If you're a business user who needs a fast Internet connection on the go but doesn't do a lot of downloading, or you just don't care about the extra costs incurred when the caps are reached, Verizon's Samsung 4G LTE Mobile Hotspot SCH-LC11 makes the most satisfying mobile router among its peers. For those who are on a budget, however, we'd recommend alternatives from Sprint or T-Mobile.
Measuring 3.5 inches by 2.3 inches by 0.5 inch, Verizon's Samsung 4G LTE Mobile Hotspot SCH-LC11 is about the same size as Sprint's MiFi 4082 3G/4G Mobile Hotspot. It's compact and good-looking enough to be tucked away or show off on the desk.
On top, the Samsung has a large on/off button that you need to press and hold for a few seconds for it to take effect. Next to it is an array of tiny LCDs that show the status of the Wi-Fi network and the cellular network the device is connected to, be it a 4G or a 3G. The router doesn't have a Wi-Fi Protected Setup (WPS) button to support quick additions of wireless clients to the network. This means the only way to connect a client is to enter the encryption key manually. Another thing that users will miss is the lack of a battery gauge. In order to see how much juice left in the battery, you'll have to log in to the router's Web interface, which is a hassle and might not even be possible via a mobile device.

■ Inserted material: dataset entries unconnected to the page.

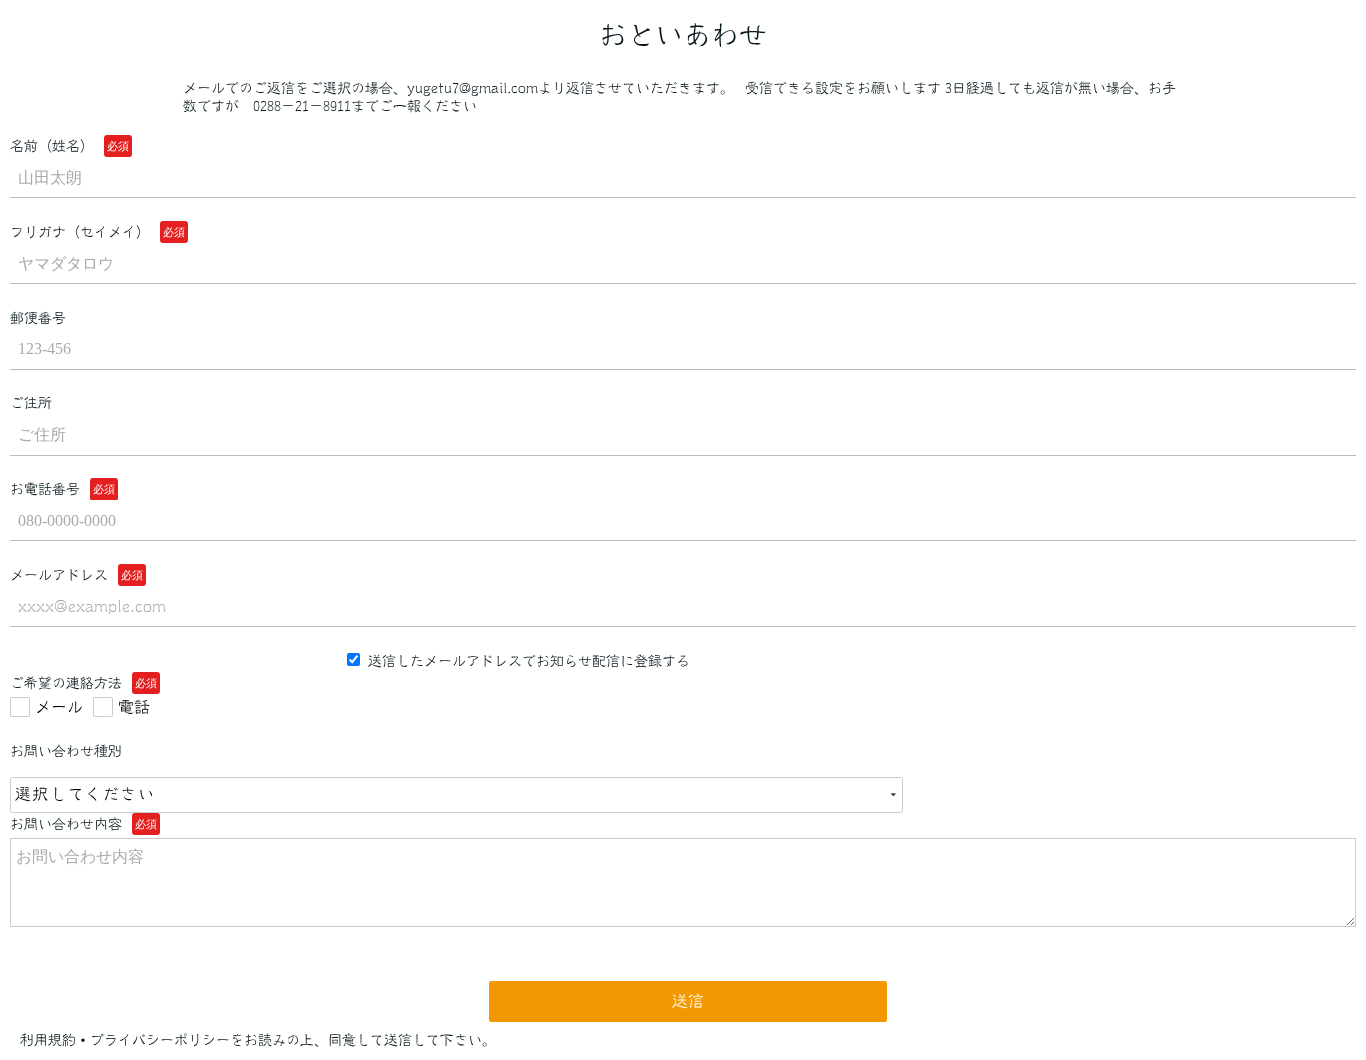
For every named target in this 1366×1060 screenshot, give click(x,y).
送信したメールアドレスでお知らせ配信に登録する (527, 661)
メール (59, 707)
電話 (134, 707)
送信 (688, 1001)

On one side the router has a standard Micro-USB port for charging that has a nifty cover to keep it from getting dusty. Unlike Sprint's MiFi 4082, this port doesn't support tethering, meaning that when it's connected to a computer, the computer won't gain Internet access via the router. This limits the use of the router to Wi-Fi clients only.
Out of the box, the router is set up with an SSID (Wi-Fi network name) and the encryption key, both printed on a label underneath the bottom cap that covers the removable battery. This means all you have to do is insert the SIM into its slot, which is under the battery, turn it on, and get wireless devices connected to this default network, and you're up and running. There's no setup required.
If you want to further customize the device, you can do that by going to its Web interface. From a connected computer, point a browser to the router's default IP address, which is 192.168.1.1.